Today, a story about different paths.
More than three million American babies were born in 1946.
Among them were Donald Trump and Joseph Ewing Smith.
Trump was born and raised in suburban New York.
Joe grew up in Corsicana, Texas, a small town near Dallas of about 19,000.
Both graduated from high school in 1964.
Trump’s school was the New York Military Academy,
where reports say he was sent at age thirteen because he was a difficult child.
Joe graduated from Corsicana High School.
Both played high school football.
Trump had applied to USC, hoping to become a film producer,
but he wasn’t accepted there.
So, he spent the next two years at Fordham College.
In 1966, Trump’s brother contacted an admissions counselor at Penn
who had been an old friend and asked for a favor.
And Trump got admitted as a transfer student to Penn’s Wharton School.
In 1966, Joe enlisted in the Army and became a Green Beret combat medic.
Joe deployed to South Vietnam in April 1968.
Trump graduated from Wharton five weeks later,
having avoided military service with college and medical deferments,
and went to work in his father’s real estate business.
On September 5, 1968, Joe was on a combat mission near Châu Đốc,
a city in the Mekong Delta region of South Vietnam
near the Cambodian border.
US military officials were then expecting the North Vietnamese Army to
resume offensive operations after a recent lull.
So, they ordered US military units to engage in
‘reconnaissance-in-force’ operations along known enemy infiltration routes.1
While Joe was involved in one of these operations,
he stepped on a booby-trapped grenade
and suffered severe injuries.
Joe’s unit radioed for an evacuation helicopter,
but two hours passed before the helicopter arrived.
The helicopter got Joe to a military hospital near Saigon,
but they couldn’t save him.
He died of his wounds a few hours later.
On the day of Joe’s death, Republican presidential nominee Richard Nixon,
running as the ‘law and order’ candidate of the ‘silent majority,’
rode in a ticker-tape parade through Chicago which drew 400,000 spectators.
After Nixon became president in January 1969,
twenty thousand more Americans would die in Vietnam.
Scholars say this number could have been much less,
but Nixon delayed the American pull-out
to coincide with his 1972 reelection campaign.
And even with all that is now known about Nixon,
about a third of the nation still approves of him.
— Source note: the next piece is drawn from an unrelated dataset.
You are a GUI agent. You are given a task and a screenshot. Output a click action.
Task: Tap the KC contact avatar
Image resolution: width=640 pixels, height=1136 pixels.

And with all that is now known about Trump,
more than seventy-seven million still voted for him.
***
America venerates the wrong guys
and I can’t figure out why.
******************************
I’ll see you tomorrow.
— Brenda
A ‘reconnaissance-in-force’ operation is a limited but intentional engagement with the enemy to gather information about their position, strength and potential vulnerabilities.